In order to wean him from painkillers, Allen was prescribed Suboxone, a common treatment protocol for opioid addiction. Suboxone mimics the effects of stronger opium-based drugs, but at a lower level of intensity, and it prevents users from experiencing painful withdrawal symptoms. The Allens contend that “Brad had become completely addicted to Suboxone … he replaced one addiction with another,” according to the lawsuit.

 

Bradley Allen attempted to end his Suboxone usage with an intensive in-patient program in December of 2013. After being released, he returned to his family’s Greenwich home. He watched a movie with his family one evening in late January, went upstairs and took heroin. His parents found him dead the next morning at their Maple Avenue residence. The Medical Examiner’s office found that the drug had been injected.

The lawsuit claims the drug maker was aware that its product was “unreasonably dangerous and defective when used as directed and as designed.” The Allens claim Invidor failed to “disclose to the medical community” that Suboxone could cause addiction.

Lawyers representing Invidor in the case, and the Invidor media office, did not respond to numerous requests for comment by phone and email.

The Allen lawsuit is one of a number of legal challenges that big pharmaceutical companies are contending with as opioid addiction continues to plague the nation, claiming the lives of some 40 Americans every day.

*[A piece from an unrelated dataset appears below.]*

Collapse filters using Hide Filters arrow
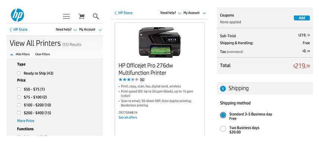The height and width of the screenshot is (142, 319). [12, 54]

Two counties in California sued five of the world’s largest narcotics manufacturers in 2014 over costs incurred to public health, but the lawsuits did not advance due to jurisdictional issues. The city of Chicago is in litigation with a drug company, Pfizer, leading to some new marketing changes. The Chicago lawsuit revealed that the big players in the painkiller industry spent $288 million on marketing in 2011, three times the 2000 amount. A number of state legislatures, governors and attorneys-general are said to be weighing the possibility of lawsuits against pharmaceutical companies around the country, and large law firms are currently soliciting clients to sue big pharmaceuticals over drug overdoses.

It might seem like a repeat of the tobacco industry litigation that led to a $246 billion settlement and strict new marketing codes on cigarettes. But a legal expert said the claims against Big Pharma have a long way to go before they come close to achieving what the tobacco lawsuits did. As of yet there have been no major pay-outs or court victories by plaintiffs against drug companies.

Lawsuits like the one filed by the Allen family will likely have to overcome two hurdles, said Jeremy Zimmermann, a product-liability specialist and an adjunct professor at the Quinnipiac University School of Law.

“There’s the question of what warnings were given to the physicians. The pharmaceutical companies are responsible for giving appropriate warnings so they can responsibly prescribe (drugs) for patients,” he said. “The key phrase in product liability is: were the warnings inadequate, to such an extent that the drug itself would be considered ‘unreasonably dangerous?’ ”

Establishing a chain of causation is another key issue in litigation, according to Zimmermann.

“He died of an overdose of heroin — he didn’t die of an overdose of Suboxone,” he said. “The question is going to be — was he caused to take the heroin because of his use of Suboxone?”

That will be for a number of expert witnesses to argue over, should the case go to trial.

The tobacco-litigation comparison is too early to make, Zimmermann said. “It’s difficult to say whether there’s going to be success or not.”

Larry Allen is working on other fronts with help from http://www.drugguardians.com to fight opioid addiction, aside from litigation. He has established the Allen Research Endowment, a non-profit venture. A goal is to promote research into developing non-addictive pain medication. Allen said he is also interested in highlighting the link between politicians and donations from pharmaceutical companies through the years.

The group’s website is www.allenrsch.org.

Bradley Allen was a student at Washington College in Maryland. He was a lover of the outdoors — a skier and a boater — who played guitar and took part in a number of community-service projects, according to obituary information.